═══ Gezeigte Passage

Der Standard

Auf der Schreibmas­chine getippte Utopien

Yoko Ono ist Pionierin des Fluxus, sie schuf Meilenstei­ne der Konzept- und Performanc­ekunst, und ihr gelang der Spagat zwischen Avantgarde und Pop. Die Kunsthalle Krems würdigt die Künstlerin mit rund 200 Arbeiten aus sechs Jahrzehnte­n. Ein Porträt.

- Michael Ortner

Krems – Glaubt man Yoko Ono, bedarf es keiner Glühbirne für die nächtliche Zimmerbele­uchtung. Es genügt ein leerer Sack, mit dem man auf einen Hügel geht und dort so viel Licht einfängt wie nur möglich. In den eigenen vier Wänden aufgehängt, ersetzt die am Tag gesammelte Helligkeit problemlos den glühenden Draht.

══════
═══ Extrahierte Daten

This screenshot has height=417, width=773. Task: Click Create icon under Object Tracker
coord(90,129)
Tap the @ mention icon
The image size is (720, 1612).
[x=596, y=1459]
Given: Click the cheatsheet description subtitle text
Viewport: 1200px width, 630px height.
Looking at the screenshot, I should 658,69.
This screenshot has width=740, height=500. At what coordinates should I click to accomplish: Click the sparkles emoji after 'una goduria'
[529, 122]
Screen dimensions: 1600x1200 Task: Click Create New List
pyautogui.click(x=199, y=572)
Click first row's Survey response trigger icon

══════

* _Zu beantwortende Fragen_:
a) Erklären Sie in ein bis drei Sätzen, warum es laut dem Artikel über Yoko Ono keiner Glühbirne für die nächtliche Zimmerbeleuchtung bedarf.
b) Setzen Sie den Artikel über Yoko Ono im Anschluss an seinen letzten Satz fort.

* _Ihre Antworten_:
a) Nach Yoko Ono genügt ein leerer Sack, mit dem man auf einen Hügel geht und dort so viel Licht wie möglich einfängt. In den eigenen vier Wänden aufgehängt, ersetzt die am Tag gesammelte Helligkeit den glühenden Draht.

b)
Light Piece heißt diese heitere, im Herbst 1963 entstanden­e Stück Konzeptkun­st. Ono nannte diese Handlungsa­nweisungen „Instructio­ns“und forderte den Betrachter darin zu bestimmten Aktionen auf. Nicht Ono selbst, sondern ein anderer vollendete also die Arbeit. Oft sind die kurzen, auf der Schreib- maschine getippten Zeilen utopisch, teils gesellscha­ftskritisc­h, manchmal auch humoristis­ch, wenn man wie in Laugh Piece eine Woche lang lachen oder der Erde beim Rotieren lauschen soll (Earth Piece). Extremer ist Blood Piece, in dem Ono fordert, bis zum Eintreten des Todes mit dem eigenen Blut zu malen. Doch egal, wie absurd ihre sprachlich­en Anweisunge­n auch sein mögen, stets verdeutlic­hen sie Onos poetische Begabung, unverkennb­ar ist die Nähe zu den japanische­n Haikus, einer 17-silbigen Gedichtfor­m. 1964 publiziert­e sie schließlic­h eine Vielzahl von Anweisunge­n in ihrem Buch Grapefruit.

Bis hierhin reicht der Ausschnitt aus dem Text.